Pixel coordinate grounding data
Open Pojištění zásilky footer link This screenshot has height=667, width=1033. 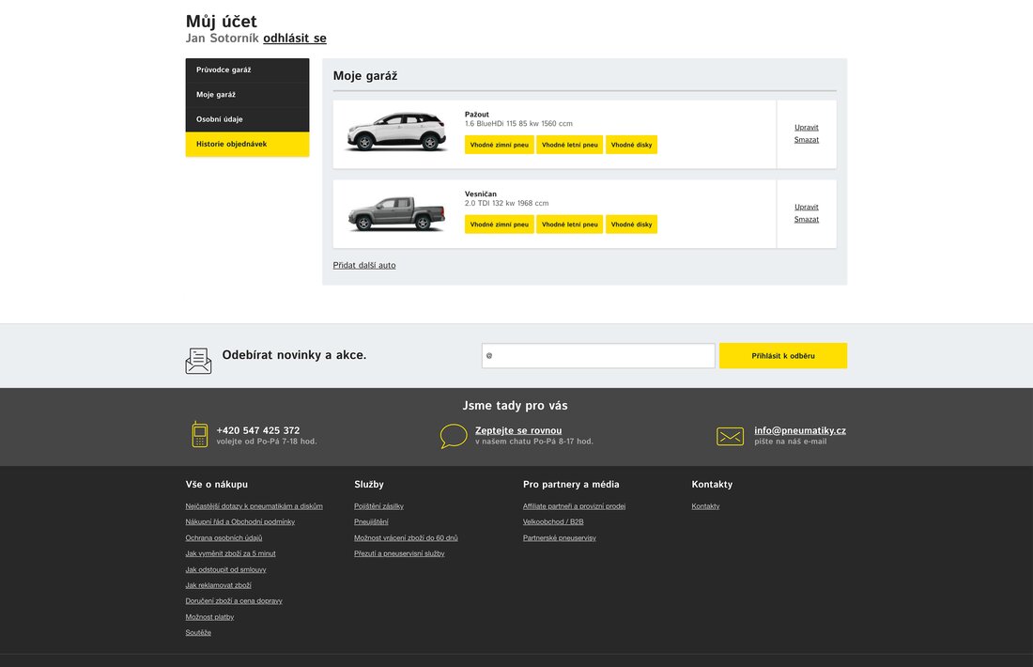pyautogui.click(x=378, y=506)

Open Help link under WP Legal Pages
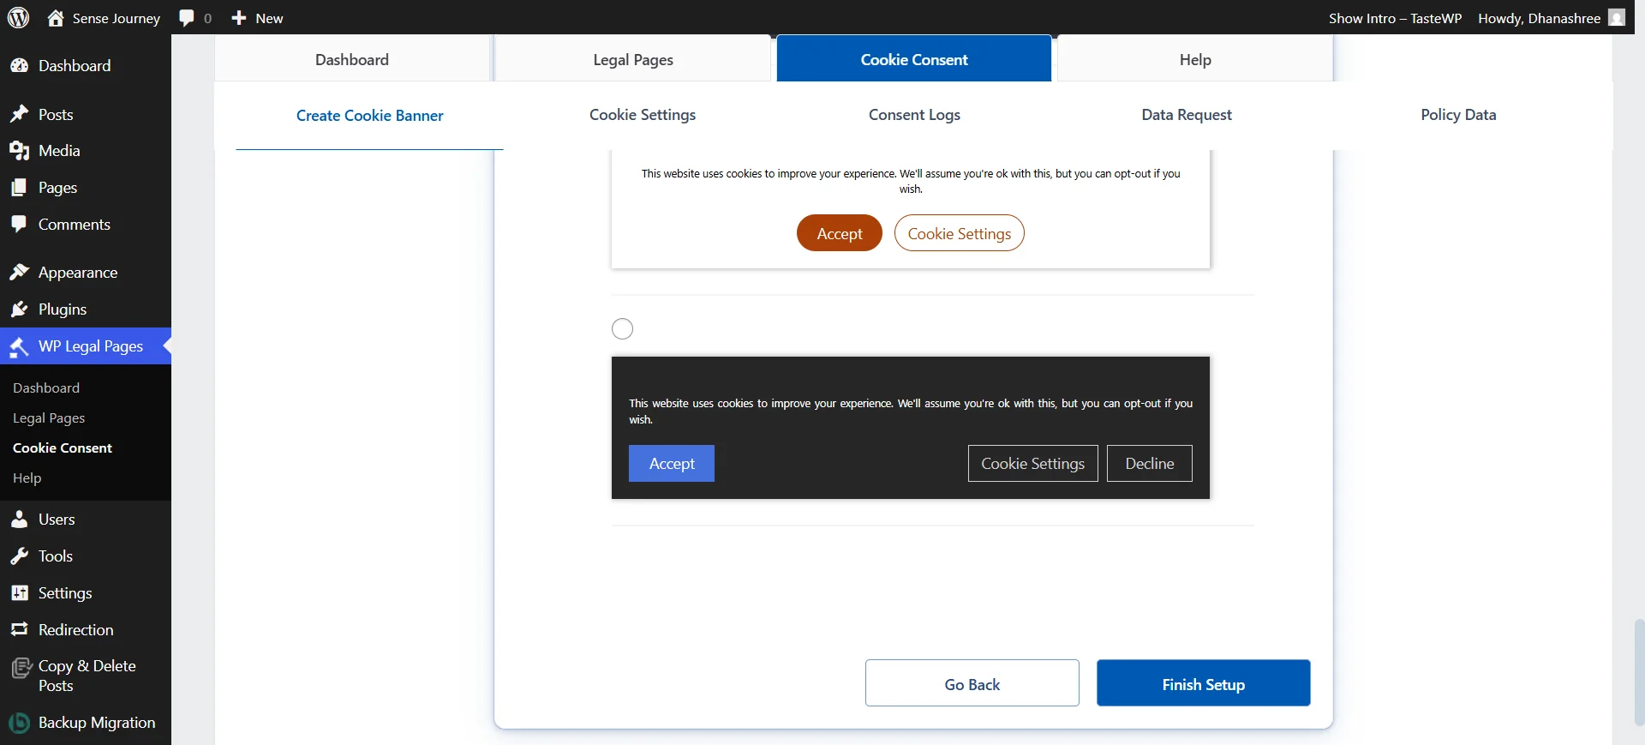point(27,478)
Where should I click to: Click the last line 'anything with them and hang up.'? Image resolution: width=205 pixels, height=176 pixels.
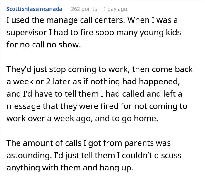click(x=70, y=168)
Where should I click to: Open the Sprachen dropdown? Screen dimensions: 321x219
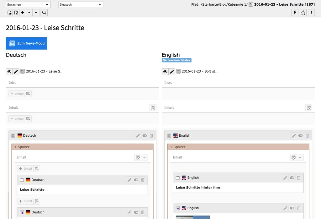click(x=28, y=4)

### Exercise goal
Starting with the line that contains "Where should I click to: Open", print every remaining line of the records above, exactly as it stands. Do not print the pictures.

### Your response
Where should I click to: Open the Sprachen dropdown? Screen dimensions: 321x219
click(x=28, y=4)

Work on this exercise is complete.